OBJETIVO
Segundo o texto sobre os bombardeios israelenses no Líbano, quantos soldados libaneses morreram no porto de Abdeh?

TRECHO DA FONTE
☆ ☆ ☆

Para Robert Fisk, o que Israel está fazendo é um escândalo

Atualizada às 23h15


 


A artilharia israelense faz nesta segunda-feira (17) bombardeios maciços ao longo da fronteira com o Líbano. O ataque, de acordo com a mídia internacional, matou 17 pessoas. O total de libaneses assassinados p

Em resposta aos ataques, o Hezbollah lançou alguns foguetes contra a cidade israelense de Haifa mas, de acordo com o exército de Israel, os mísseis erraram os alvos e não produziram danos. Os oficiais disseram que alguns dos foguetes caíram no mar e outros em áreas inabitadas. Também foram lançados foguetes contra Tiberias, próximo do Mar da Galiléia.


 


Pelo menos 200 libaneses foram assassinados desde o início da agressão perpetrada por Israel na semana passada. Estima-se que 23 foram mortos em ataques aéreos no sul do Líbano no domingo. O bombardeio maciço contra o sul libanês, sem precedentes nos últimos anos, começou no final da noite deste domingo, e prossegue com forte ritmo e sem interrupção. Apesar da agressão desproposital, os libaneses ainda conseguiram disparar dezenas de foguetes nas últimas horas, sobre diferentes cidades do norte de Israel.


 


O primeiro-ministro Ehud Olmert usou como pretexto para a intensificação da agresão o lançamento de mísseis pela guerrilha do Hizbolá contra Haifa. Os foguetes atingiram na madrugada e na manhã desta segunda-feira, entre outras, as localidades de Kiryat Shmona, Safed e Akko, deixando três pessoas feridas.


 


Os ataques israelenses na manhã desta segunda-feira também tiveram como alvo Tripoli, a segunda maior cidade do Líbano, localizada no norte do país, assim como áreas no centro e no leste do Líbano. Pelo menos 17 morreram, incluindo oito soldados libaneses no porto de Abdeh, nas proximidades de Tripoli.

☆ ☆ ☆

ENTRADAS

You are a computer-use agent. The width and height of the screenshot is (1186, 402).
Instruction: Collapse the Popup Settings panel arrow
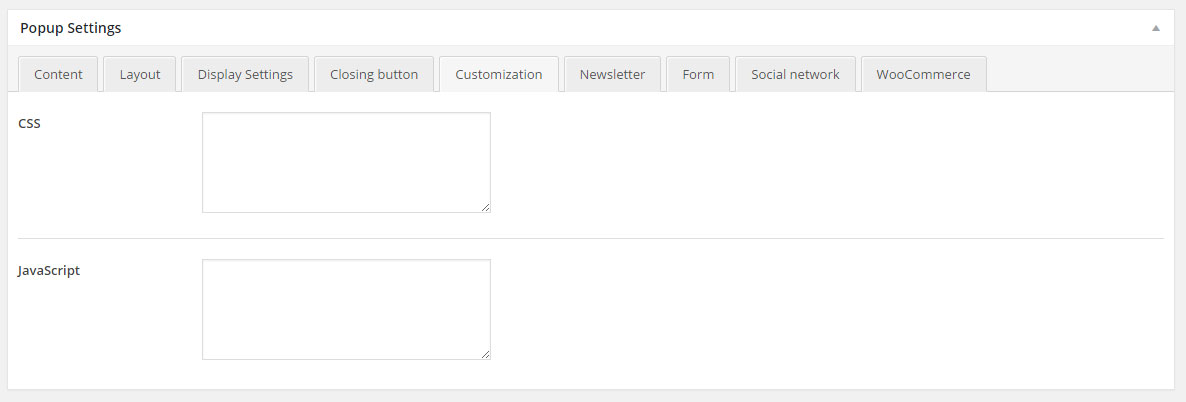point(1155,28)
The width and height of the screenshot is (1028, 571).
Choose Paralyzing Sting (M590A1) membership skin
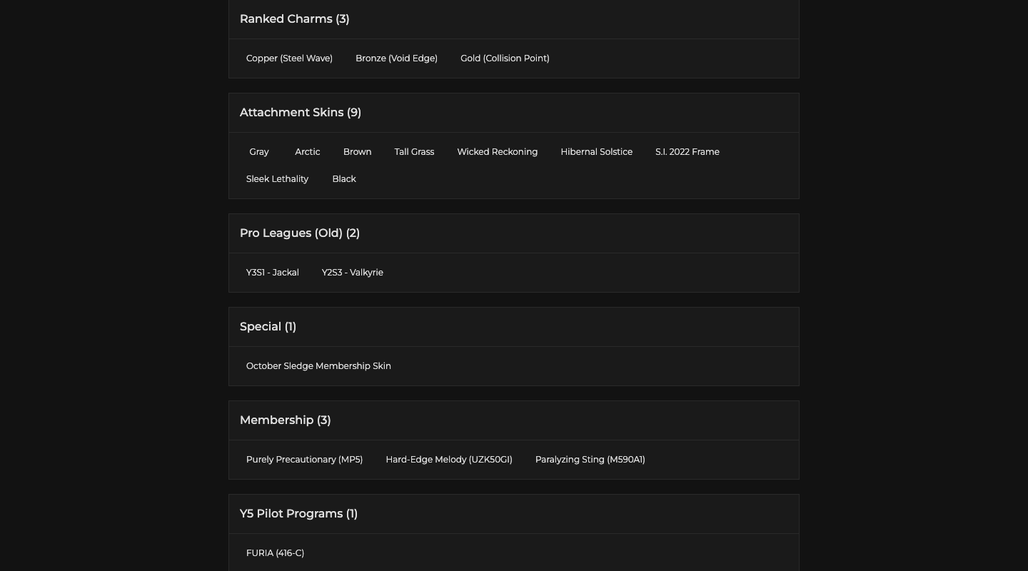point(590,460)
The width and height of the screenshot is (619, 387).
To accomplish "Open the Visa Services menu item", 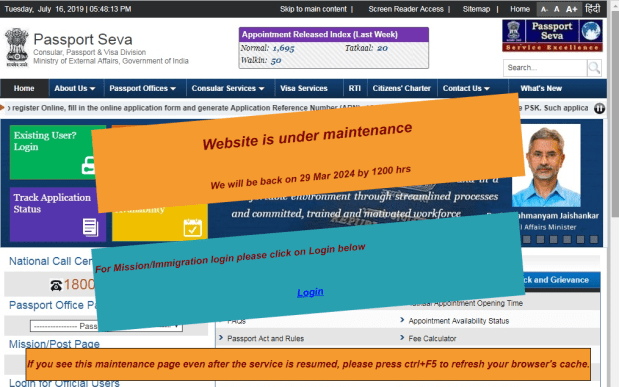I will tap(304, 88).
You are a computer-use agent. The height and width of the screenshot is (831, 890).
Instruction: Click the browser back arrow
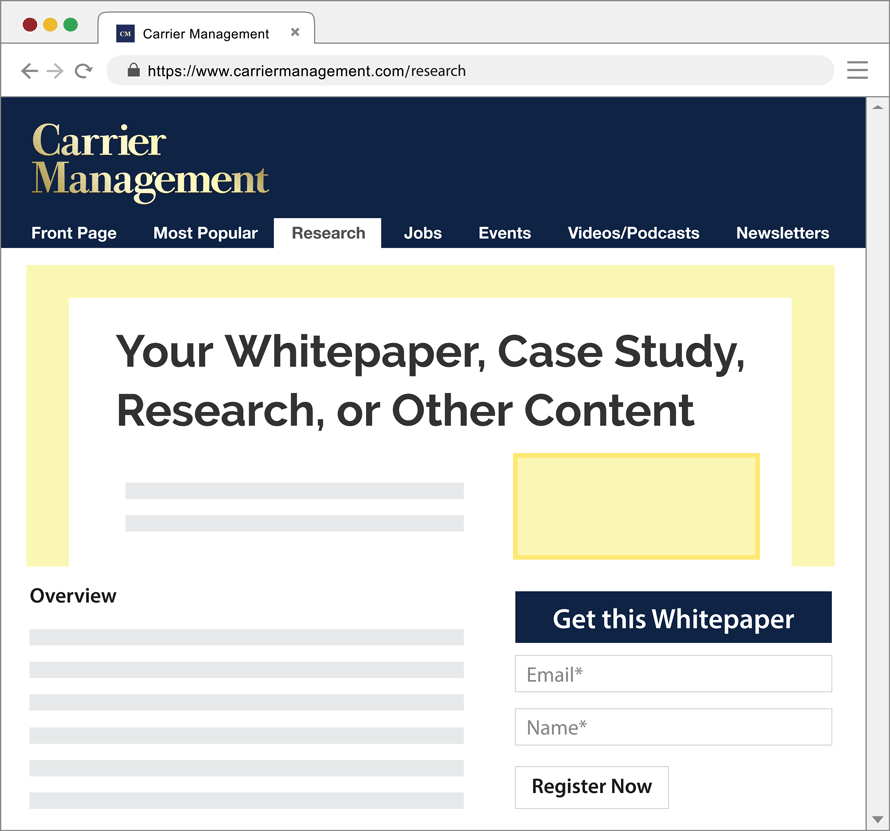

☆ ☆ ☆

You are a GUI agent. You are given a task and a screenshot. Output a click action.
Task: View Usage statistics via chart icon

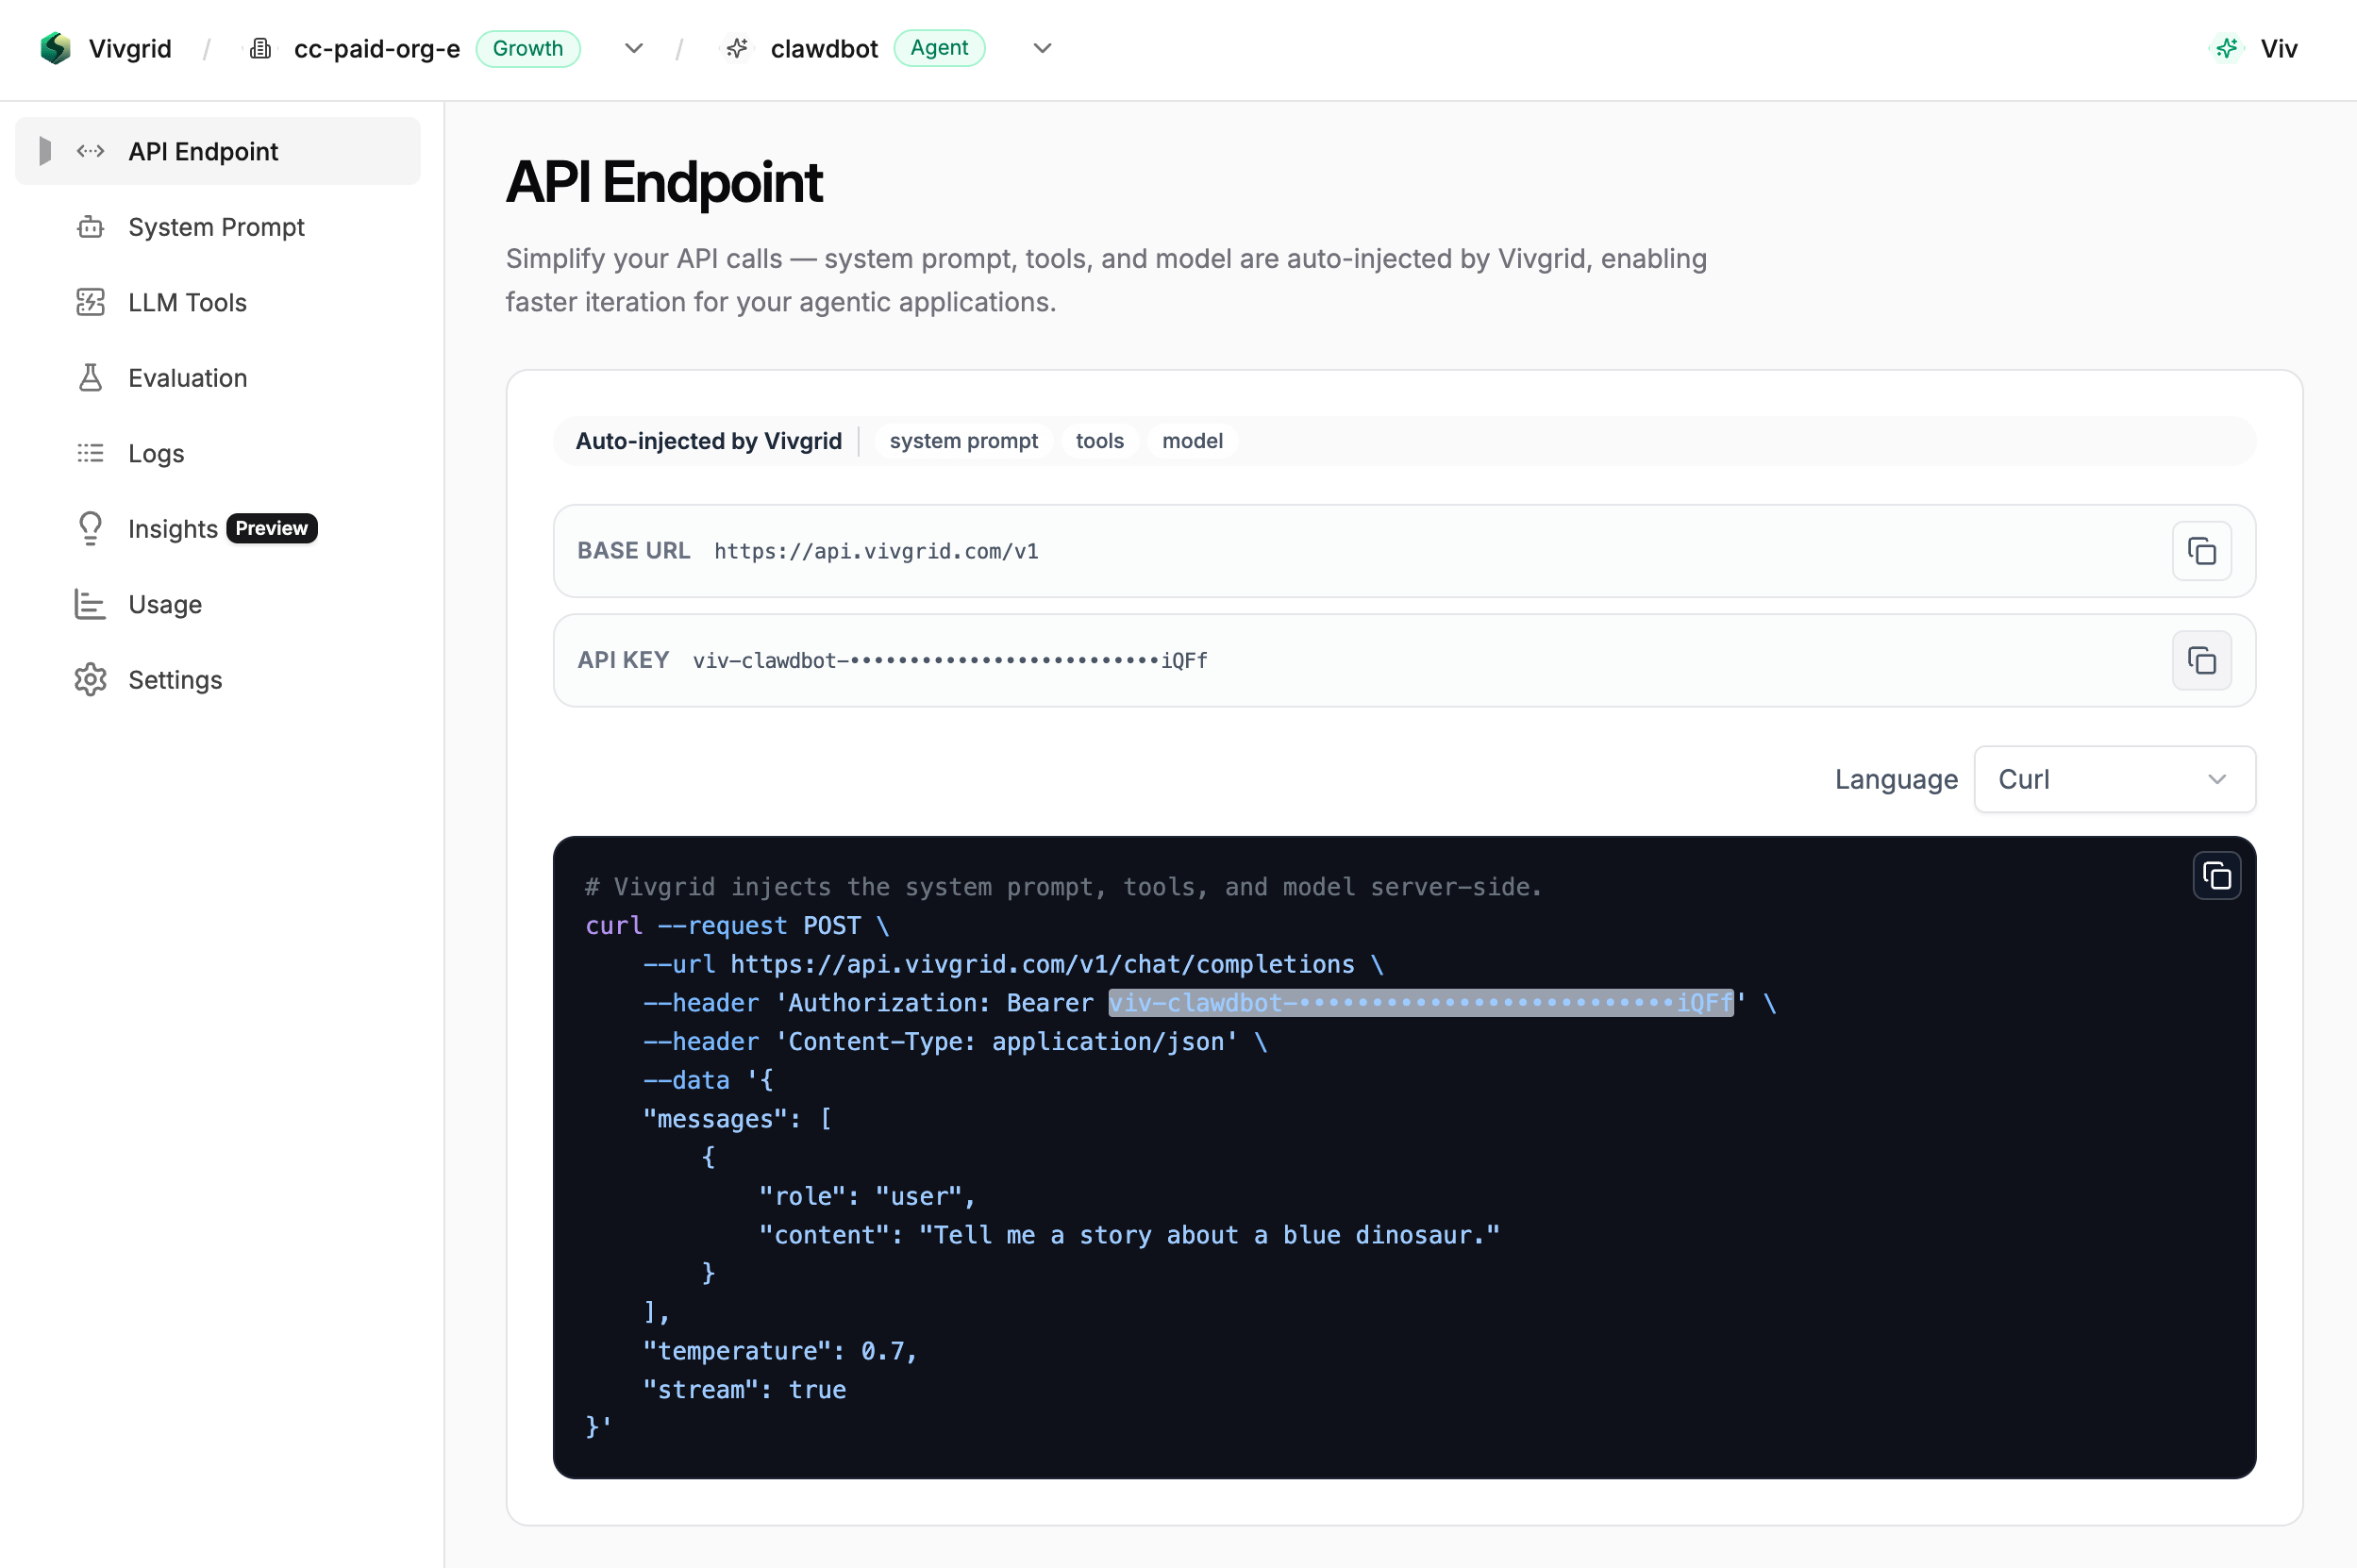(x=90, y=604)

☆ ☆ ☆

RESPOSTA
Oito soldados libaneses.